Faith in Action

In the new year, let’s resolve to treat one another decently, heal old family wounds

Brad Bloom
Brad Bloom HiltonHead

The new year has arrived and the question now is what resolutions do we consider making — and keeping — this year?

How many of us decided to join a gym or begin a new exercise regimen?

How many decided to embark on a new diet?

How many of us made a resolution regarding our relationships with estranged family?

When I asked a few people what they were hoping for in 2019, I heard responses like, “Well, I hope, of course, for good health and that I’ll be here by the end of the year. But what I really want most of all is peace in my family.”

But what does that mean?

The folks I spoke with answered that they hoped relationships with family members improved and that they found a pathway where relatives could speak cordially and respectfully with each other. One person, up in years, commented, “If my family members could come together that would be the greatest gift of all. My mother, of blessed memory, would smile on high if she could see that kind of unity in the family.”

Eliminating hurt feelings, grudges, and hurtful and antagonistic speech is not only a prayer that we would love to see answered in our country’s political discourse. Why not include it as a resolution with our own extended families? Let’s face it. Politics in families and in our system government are not that different from each other. It’s always personal.

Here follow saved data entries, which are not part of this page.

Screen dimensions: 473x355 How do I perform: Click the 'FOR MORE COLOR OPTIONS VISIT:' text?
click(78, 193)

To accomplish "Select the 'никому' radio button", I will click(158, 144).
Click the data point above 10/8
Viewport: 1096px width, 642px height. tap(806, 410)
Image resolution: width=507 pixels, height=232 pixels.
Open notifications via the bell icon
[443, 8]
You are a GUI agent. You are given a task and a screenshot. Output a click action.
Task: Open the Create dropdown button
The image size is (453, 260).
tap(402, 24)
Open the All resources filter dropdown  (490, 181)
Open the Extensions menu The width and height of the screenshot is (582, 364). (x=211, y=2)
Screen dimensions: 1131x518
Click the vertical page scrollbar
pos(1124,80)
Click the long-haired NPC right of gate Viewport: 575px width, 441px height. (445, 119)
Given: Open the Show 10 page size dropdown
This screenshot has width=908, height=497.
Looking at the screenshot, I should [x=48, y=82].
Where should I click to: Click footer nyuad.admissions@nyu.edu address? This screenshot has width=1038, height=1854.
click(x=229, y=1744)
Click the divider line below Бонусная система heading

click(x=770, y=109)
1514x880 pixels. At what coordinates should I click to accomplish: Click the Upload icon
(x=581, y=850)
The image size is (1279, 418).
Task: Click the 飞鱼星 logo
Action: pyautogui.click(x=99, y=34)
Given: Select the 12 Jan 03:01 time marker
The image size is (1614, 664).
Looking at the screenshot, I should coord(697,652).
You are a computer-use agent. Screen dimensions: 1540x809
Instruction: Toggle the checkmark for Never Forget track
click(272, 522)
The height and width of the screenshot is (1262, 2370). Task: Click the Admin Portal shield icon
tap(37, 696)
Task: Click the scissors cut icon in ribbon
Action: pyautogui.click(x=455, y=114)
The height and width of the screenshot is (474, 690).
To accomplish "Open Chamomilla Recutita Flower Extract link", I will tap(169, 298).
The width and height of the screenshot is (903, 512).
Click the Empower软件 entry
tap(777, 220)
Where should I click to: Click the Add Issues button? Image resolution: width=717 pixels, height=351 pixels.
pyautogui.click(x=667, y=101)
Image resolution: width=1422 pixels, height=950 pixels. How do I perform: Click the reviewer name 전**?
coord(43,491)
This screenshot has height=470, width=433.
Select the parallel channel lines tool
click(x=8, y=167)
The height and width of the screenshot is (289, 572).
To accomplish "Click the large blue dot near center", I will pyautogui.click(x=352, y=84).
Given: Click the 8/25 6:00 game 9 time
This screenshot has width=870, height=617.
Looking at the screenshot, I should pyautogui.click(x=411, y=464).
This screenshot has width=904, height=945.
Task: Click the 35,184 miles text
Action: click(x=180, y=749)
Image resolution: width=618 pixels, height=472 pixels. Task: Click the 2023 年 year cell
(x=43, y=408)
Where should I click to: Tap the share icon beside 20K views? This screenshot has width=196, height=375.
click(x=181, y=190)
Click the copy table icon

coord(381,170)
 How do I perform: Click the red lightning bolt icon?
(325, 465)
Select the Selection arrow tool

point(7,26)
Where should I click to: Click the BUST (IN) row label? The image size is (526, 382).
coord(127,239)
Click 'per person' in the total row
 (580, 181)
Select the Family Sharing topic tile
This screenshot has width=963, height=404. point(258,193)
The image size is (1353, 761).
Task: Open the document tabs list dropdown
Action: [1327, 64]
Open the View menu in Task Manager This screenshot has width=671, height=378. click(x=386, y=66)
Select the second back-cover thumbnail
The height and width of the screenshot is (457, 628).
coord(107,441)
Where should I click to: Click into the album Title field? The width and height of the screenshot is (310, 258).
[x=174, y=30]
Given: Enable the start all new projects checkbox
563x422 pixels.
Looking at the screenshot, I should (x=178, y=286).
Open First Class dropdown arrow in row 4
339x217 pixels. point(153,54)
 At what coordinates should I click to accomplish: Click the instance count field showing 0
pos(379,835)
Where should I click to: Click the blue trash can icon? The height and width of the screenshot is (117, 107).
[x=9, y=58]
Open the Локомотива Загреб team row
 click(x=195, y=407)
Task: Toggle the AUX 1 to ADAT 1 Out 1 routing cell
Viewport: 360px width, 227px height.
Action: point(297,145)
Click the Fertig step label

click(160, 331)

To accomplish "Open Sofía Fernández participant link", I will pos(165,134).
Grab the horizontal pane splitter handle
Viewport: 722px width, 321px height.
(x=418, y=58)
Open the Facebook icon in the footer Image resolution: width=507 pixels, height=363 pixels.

Years ago, when extended families lived in the same community, they saw and lived near each other. When conflict aroses, there were many opportunities to resolve that conflict face to face.

Today, we are scattered all over the world, so making amends is harder. How does one effectively solve deep-seeded problems through texts, emails, FaceTime, Skype or phone calls?

The truth is that it is sometimes jasier to walk away, ignore the problem or just let the resentment linger for years and basically write off the troublesome relationship.

Some say they don’t want the aggravation of dealing with family drama that never seems to end, so they choose to avoid those conversations. People say to me,”I’m too old and I don’t want to deal with that person anymore.”

The anger and hurt become embedded into the mindset and we just get used to the alienation rather than figuring a way to make a change. The danger is that those hurts can cause our extended family to shrink until it is no more.

I have a suggestion for a New Years resolution on this dilemma. Suppose we committed to one day a week to refrain from engaging in hateful speech about anyone, including relatives?

Do we have the discipline to hold back the arrows of vindictive speech even if it was only once a week?

The Bible tells us in the Book of Psalms:

“Who of you who loves life and desires to see many good days, keep your tongue from evil and your lips from deceitful speech. Turn from evil and do good. Seek peace and pursue it.”

Just imagine if we started with one day of no hateful speech. Is it possible that we could build on it to two days a week and more, until we stopped that kind of behavior completely?

Isn’t this a reasonable and constructive way to show the next generation a good example of how people are supposed to behave?

Isn’t that what religion should be about — to not only be reverent before God but also before human beings?

So Happy New Year and be careful out there with your words.